Memasuki hari kelima, ia berpartisipasi pada International Research Session untuk mempresentasikan hasil tahapan awal dari penelitian tesisnya terkait pemetaan kebakaran Savana menggunakan data Synthetic Aperture Radar (SAR). “Hal lain yang membuat saya kagum ialah, bagaimana siswa-siswi SMA di Jepang mampu melakukan eksperimen sederhana untuk menjawab tujuan penelitiannnya dengan metodologi yang tepat dan mudah dipahami. Bahkan sekedar untuk menjawab rasa penasaran mereka tentang video viral di YouTube yang dapat menyusun kartu tanpa jatuh, mereka melakukan perhitungan matematis dan simulasi sebelum akhirnya benar-benar membuktikan menyusun kartu tersebut mengacu pada hasil penelitiannya,” ujar Athar.
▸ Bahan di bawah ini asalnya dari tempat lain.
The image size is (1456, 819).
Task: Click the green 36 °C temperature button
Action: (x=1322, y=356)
Di hari keenam, peserta diajak mengunjungi Josaphat Microwave Remote Sensing Laboratory (JMRSL) di Center for Environmental Remote Sensing (CeRES), yang didirikan oleh Prof. Josaphat Teutuko Sri Sumantyo, ahli penginderaan jauh asal Indonesia. Kegiatan ini memberi wawasan mendalam mengenai teknologi Circular Polarized-SAR yang dikembangkan oleh Prof. Josaphat.
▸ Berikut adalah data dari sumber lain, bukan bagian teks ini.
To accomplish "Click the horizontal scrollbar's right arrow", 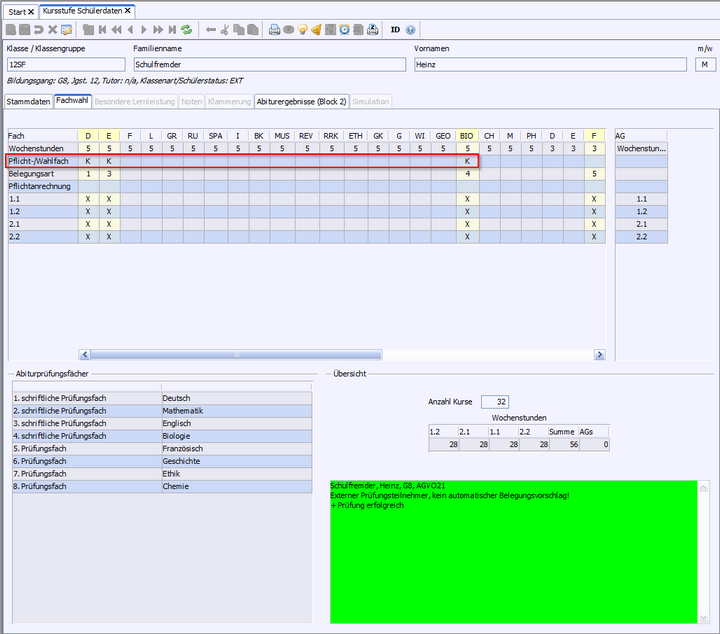I will (x=600, y=354).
Setelah itu, dari 12 hingga 19 Februari 2025, Athar menjalani laboratory work di JMRSL di bawah bimbingan langsung Prof. Josaphat, mengolah data SAR sesuai dengan riset tesisnya dan berdiskusi dengan mahasiswa doktoral terkait peluang kolaborasi riset. Selama 6 hari ini, ia mengolah data SAR sesuai dengan tema topik riset tesisnya, yaitu pemetaan kebakaran lahan di Savana dan diberikan meja khusus selama di Lab. “Saya bersyukur dapat berdiskusi langsung dengan beliau dan mendapatkan banyak masukan terkait metode pengolahan data dan analisis riset saya. Saya juga diajak langsung oleh Prof. Josaphat melihat fasilitas riset, rancang antenna CP-SAR, serta pesawat tanpa awak milik beliau,” terang Athar.
Selama 18 hari di Jepang, Athar tidak hanya memperoleh pengalaman akademik, tetapi juga merasakan kedisiplinan dan keteraturan yang menjadi ciri khas masyarakat Jepang. Ia belajar bagaimana budaya Jepang menanamkan perhatian terhadap detail dan efisiensi dalam setiap aspek kehidupan. Interaksi dengan mahasiswa dari berbagai negara juga melatihnya untuk berpikir lebih luas, berdiskusi dalam forum internasional, serta bertukar pikiran dan budaya.
“Suhu di Chiba memang dingin, tetapi kehangatan pertemanan yang terjalin di sini mampu mencairkan segalanya,” tutupnya.